Given text:
MUSIC: Sam Rivers, "Dance of The Tripedal" (1965); SR, "Secret Love" (1966)

TP: Sam Rivers and I were discussing his formative years in music, and we stopped in the early 1950's in Boston. I'd like to pick up with the years after Charlie Parker died, and you were an established figure on the Boston scene and encountered Tony Williams. How did things evolve?

SR: I had been doing concerts around Boston. I'd been playing with different groups.

TP: Had you started writing for big bands by that time?

SR: I started writing for big bands, but I didn't have one really organized. But I was writing thematic material for it. I was working at a club called Club 47 around Harvard Square. I'm trying to get this pretty much in chronology. I spent ten or fifteen years before I came to New York, and it was through Tony that I went to New York. I really didn't think it was necessary for me to go to New York, because I'd been traveling all around the world, I had been traveling with any kind of groups that wanted it. I went out with T-Bone Walker for quite a long time, and I did some things with B.B. King. But I pretty much stayed around Boston, because I was working for this publishing company, which I never really . . . I got a letter from some people the other day about this. It was "Send your poems up and we will put the music to it." I was very adept at doing that. I pretty much lived in Boston by writing music for lyrics, which is you send me a couple of lyrics and I'll have the music ready in an hour. I'd look at the lyrics and they'd suggest the music. It's not a big deal for me. I ghost-wrote a lot of jingles. Bring it up, if you want it in ten minutes I'll give it to you. A composer writes down his improvisations. That's what a composer does. He doesn't really sit down and try to figure out, "Look . . . " He's writing down . . . if he was an instrumentalist, this is what he would play.

TP: From the brain to the pen.

SR: Yeah, that's it. I don't know about other composers, but it sounds to me like they're writing their own improvisations. That's what I do. I write down my improvisations. I write down what I would do. Now, with my orchestra, which is 13 horns, each instrument is a solo part, so I write it. It's harmony and it's counterpoint and everything, but every part can be played by itself.

TP: In your own performances in Boston were you functioning as a multi- instrumentalist? When did the concept of playing tenor, flute, soprano and piano within a set of music evolve for you?

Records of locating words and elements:
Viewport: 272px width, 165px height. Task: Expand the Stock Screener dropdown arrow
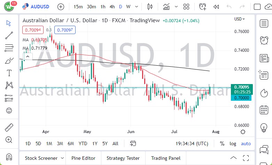pos(62,158)
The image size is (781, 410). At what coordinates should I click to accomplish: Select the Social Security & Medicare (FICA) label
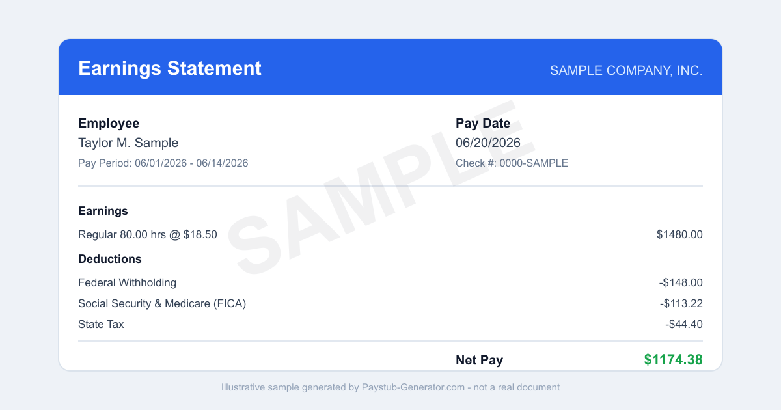click(162, 303)
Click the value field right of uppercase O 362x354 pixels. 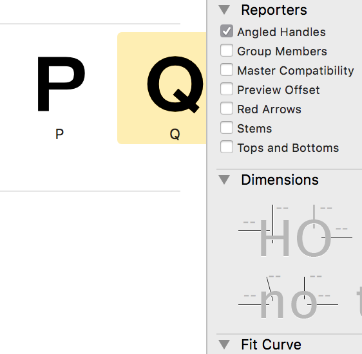coord(341,228)
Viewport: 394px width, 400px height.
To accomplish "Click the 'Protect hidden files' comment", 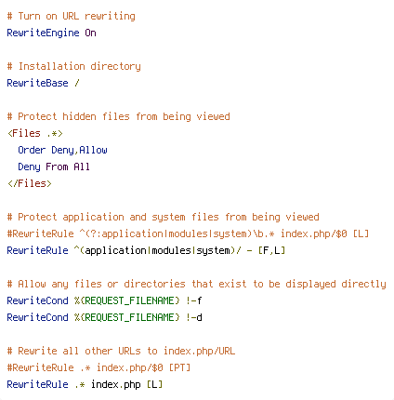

Stated exercise 1: In the interview, what is the name of the club Sam Rivers worked at around Harvard Square?
Stated exercise 2: From the interview, extract the passage starting at "TP: Sam Rivers" and ending at "with different groups.".

Answer 1: Club 47

Answer 2:
TP: Sam Rivers and I were discussing his formative years in music, and we stopped in the early 1950's in Boston. I'd like to pick up with the years after Charlie Parker died, and you were an established figure on the Boston scene and encountered Tony Williams. How did things evolve?

SR: I had been doing concerts around Boston. I'd been playing with different groups.